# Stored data
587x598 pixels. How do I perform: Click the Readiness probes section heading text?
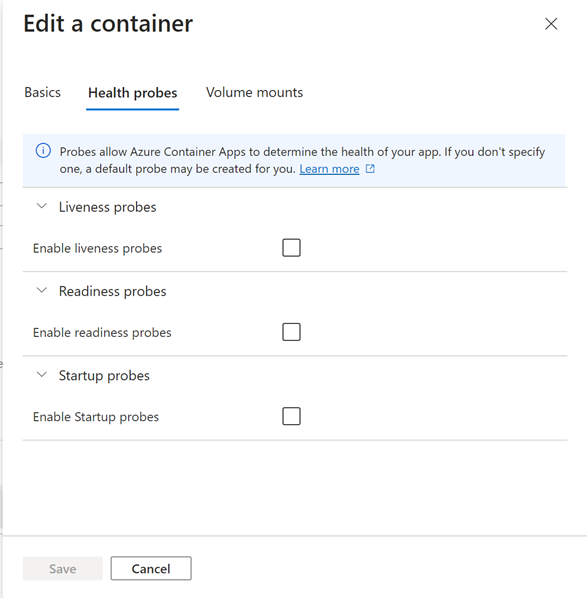[113, 291]
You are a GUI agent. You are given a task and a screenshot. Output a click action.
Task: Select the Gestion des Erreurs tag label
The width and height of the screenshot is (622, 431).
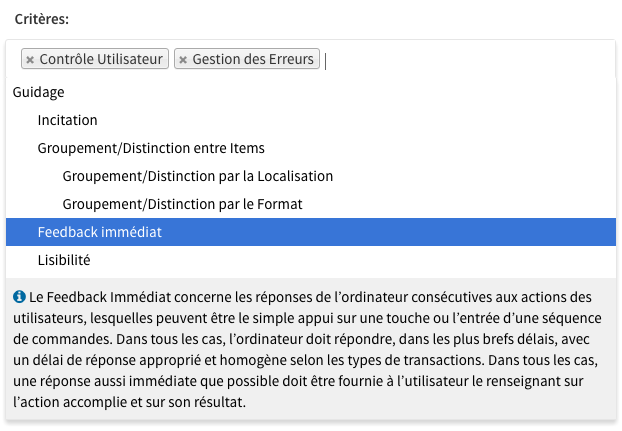point(253,59)
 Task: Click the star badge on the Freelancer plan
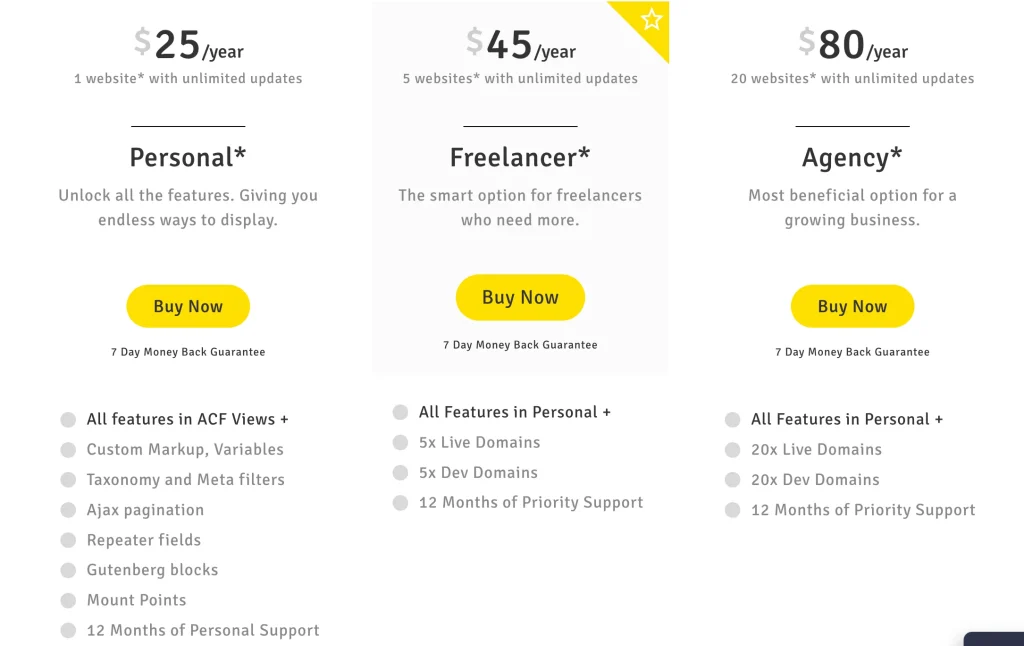click(651, 19)
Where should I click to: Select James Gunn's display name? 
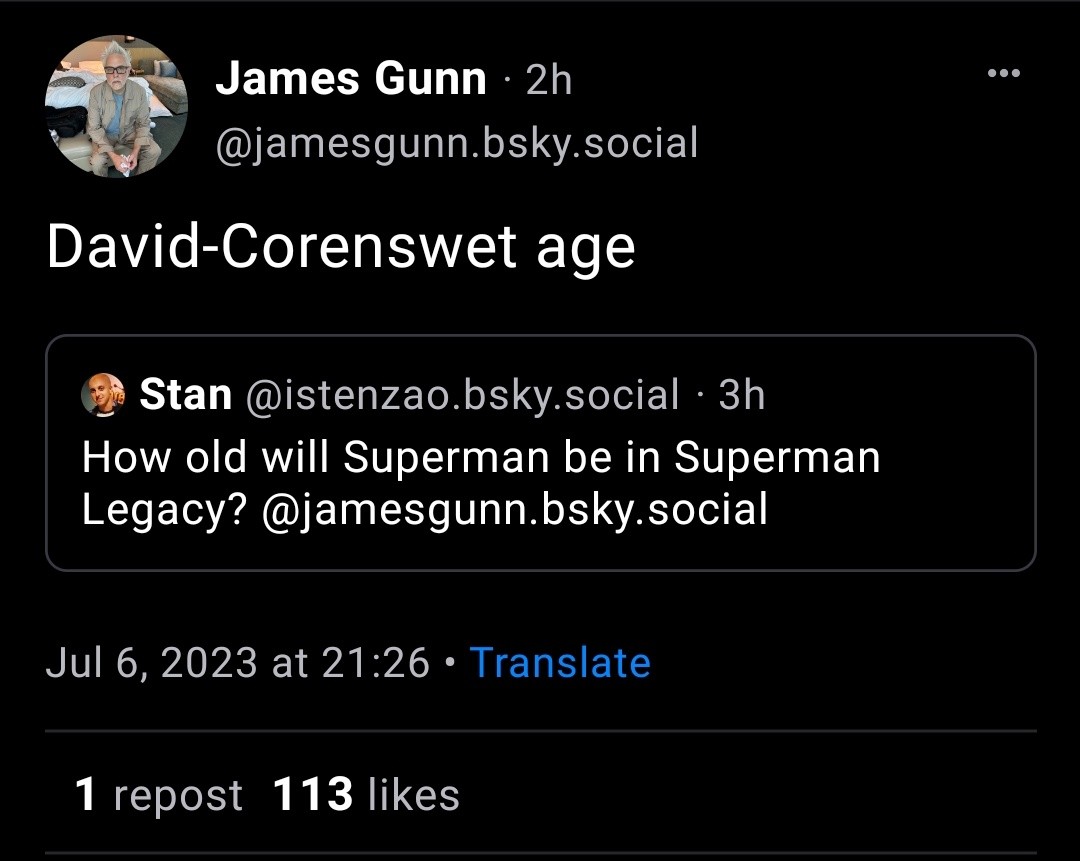[350, 79]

# Assignment
Exclude all pictures and reproduce verbatim the lines running from the line that contains "Where should I" to the end of the data above, both ends included.

# Solution to the problem
Where should I click to: Select James Gunn's display name? 
[350, 79]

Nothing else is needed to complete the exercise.